**Work to be completed:**
Copy exactly the lines from the beginning of the data down to and including the line holding "The width and", without any pictures.

┌─ Supplied information

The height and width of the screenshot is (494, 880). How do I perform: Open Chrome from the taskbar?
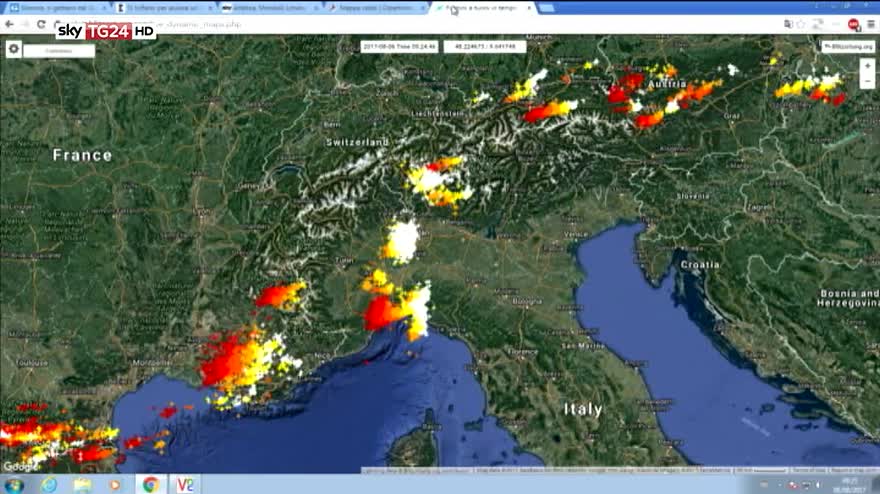coord(150,485)
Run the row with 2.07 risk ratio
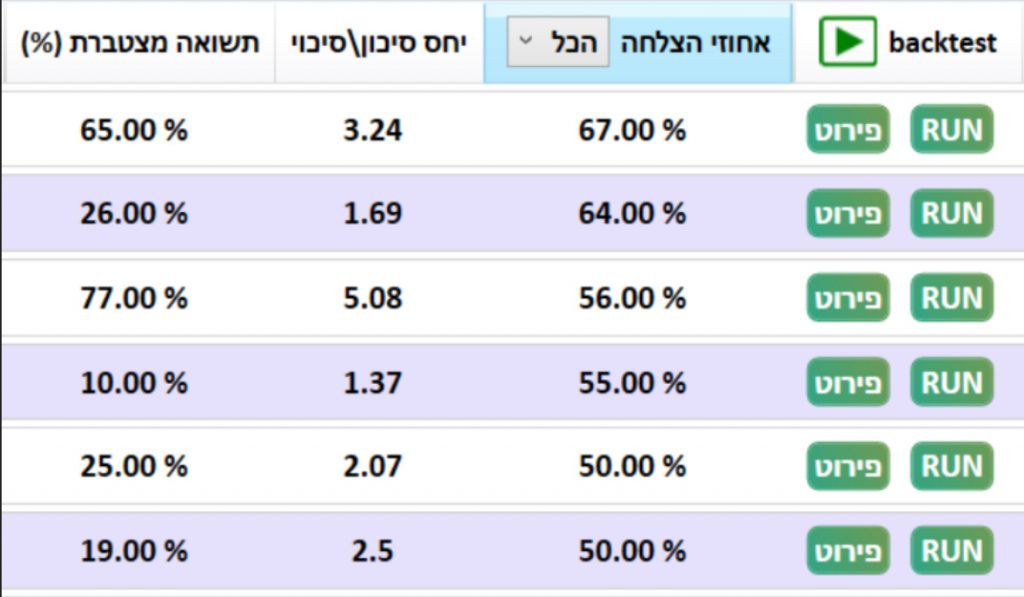This screenshot has height=597, width=1024. [950, 466]
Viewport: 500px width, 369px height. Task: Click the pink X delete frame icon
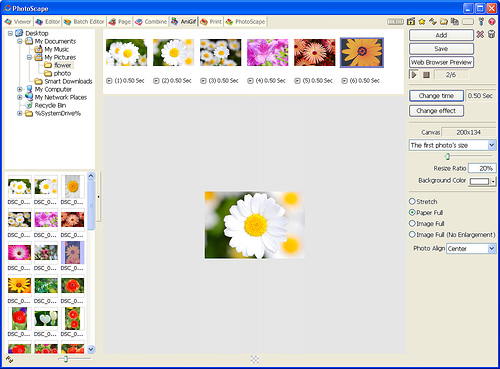(x=480, y=34)
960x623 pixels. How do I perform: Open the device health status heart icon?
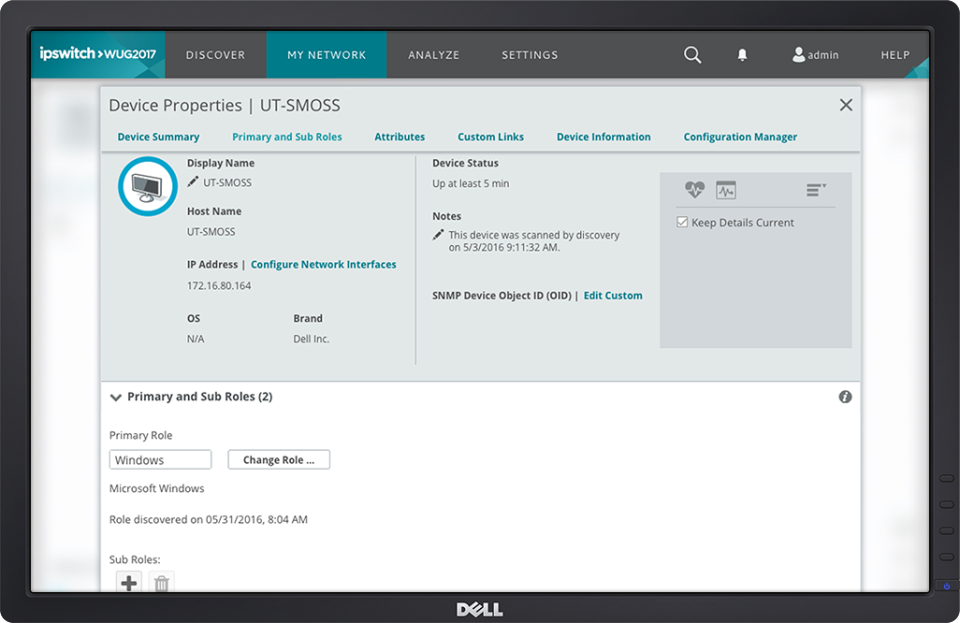click(693, 189)
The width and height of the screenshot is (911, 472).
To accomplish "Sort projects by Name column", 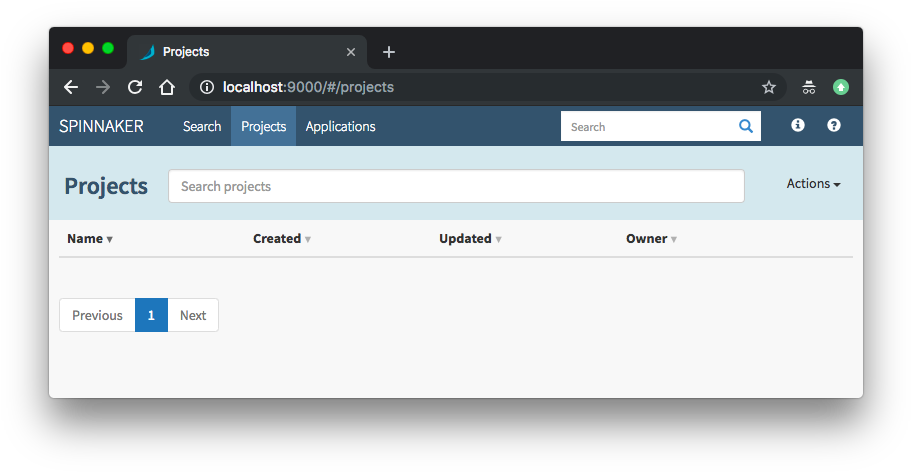I will (89, 239).
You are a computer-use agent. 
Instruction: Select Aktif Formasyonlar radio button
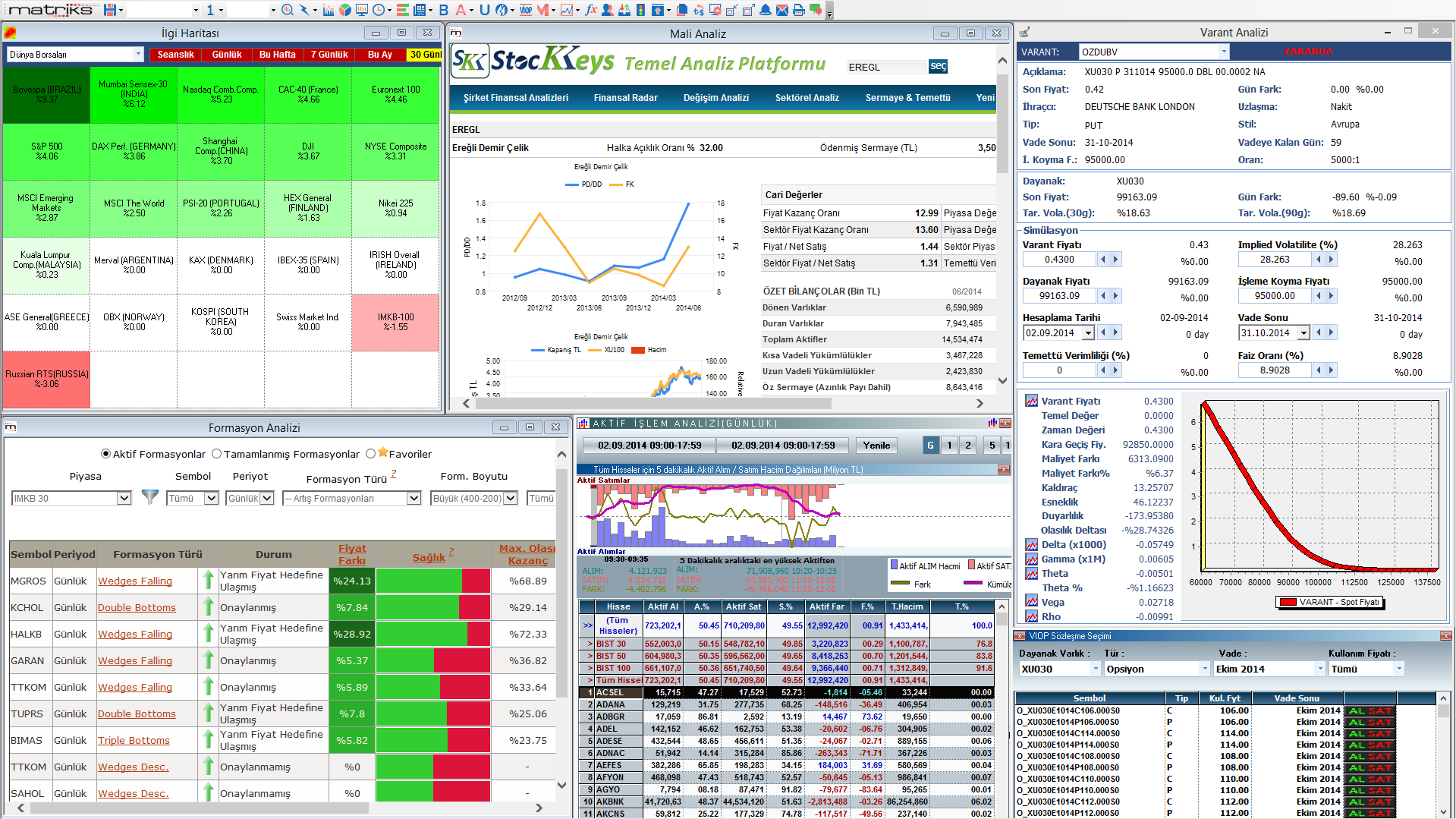106,454
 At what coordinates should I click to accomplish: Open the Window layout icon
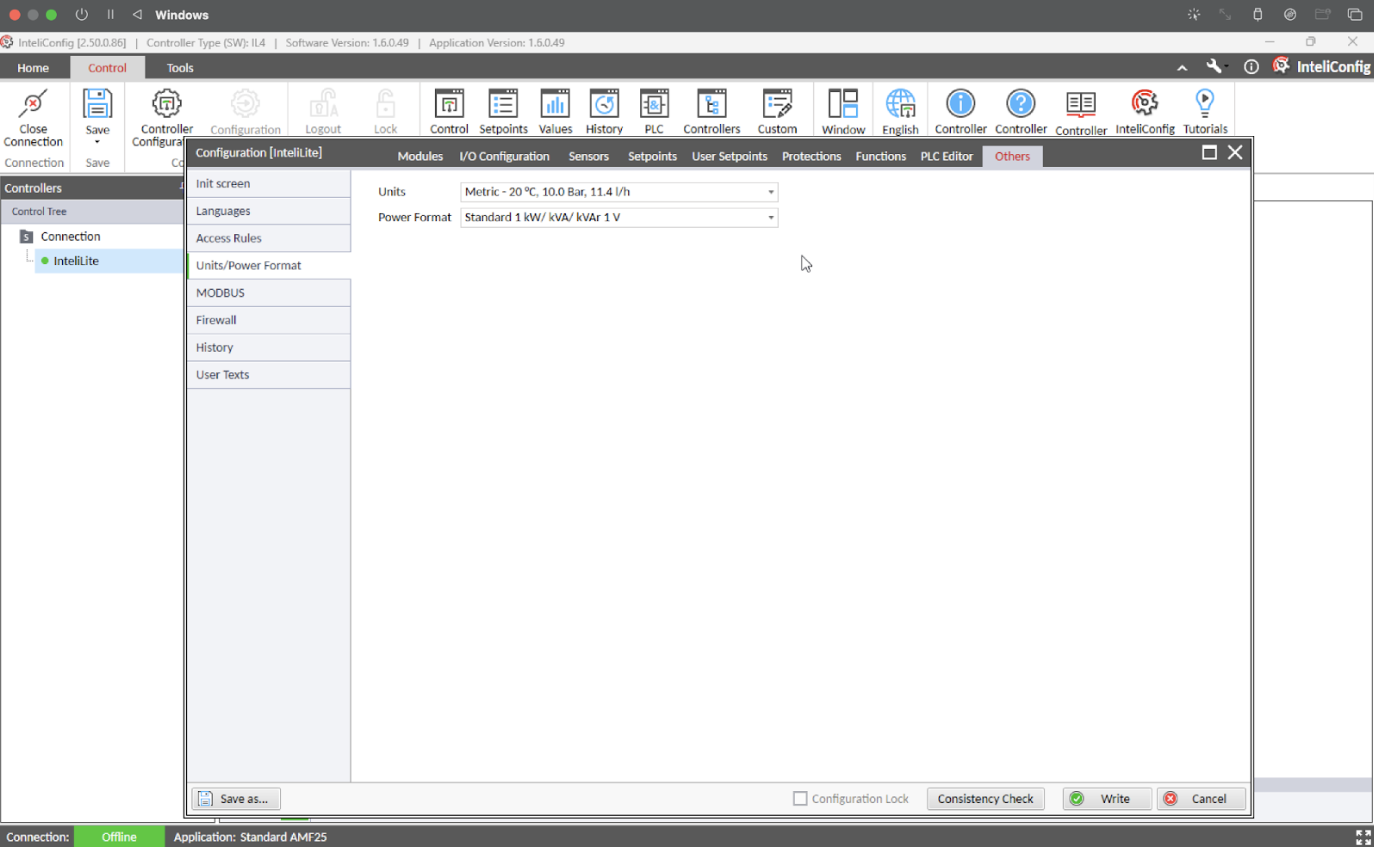click(843, 104)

└─

**Solution:**
The height and width of the screenshot is (494, 880). How do I perform: Open Chrome from the taskbar?
coord(150,485)
Run the row with 2.07 risk ratio
This screenshot has height=597, width=1024. [950, 466]
Viewport: 500px width, 369px height. Task: Click the pink X delete frame icon
(x=480, y=34)
960x623 pixels. How do I perform: Open the device health status heart icon?
click(693, 189)
The width and height of the screenshot is (911, 472).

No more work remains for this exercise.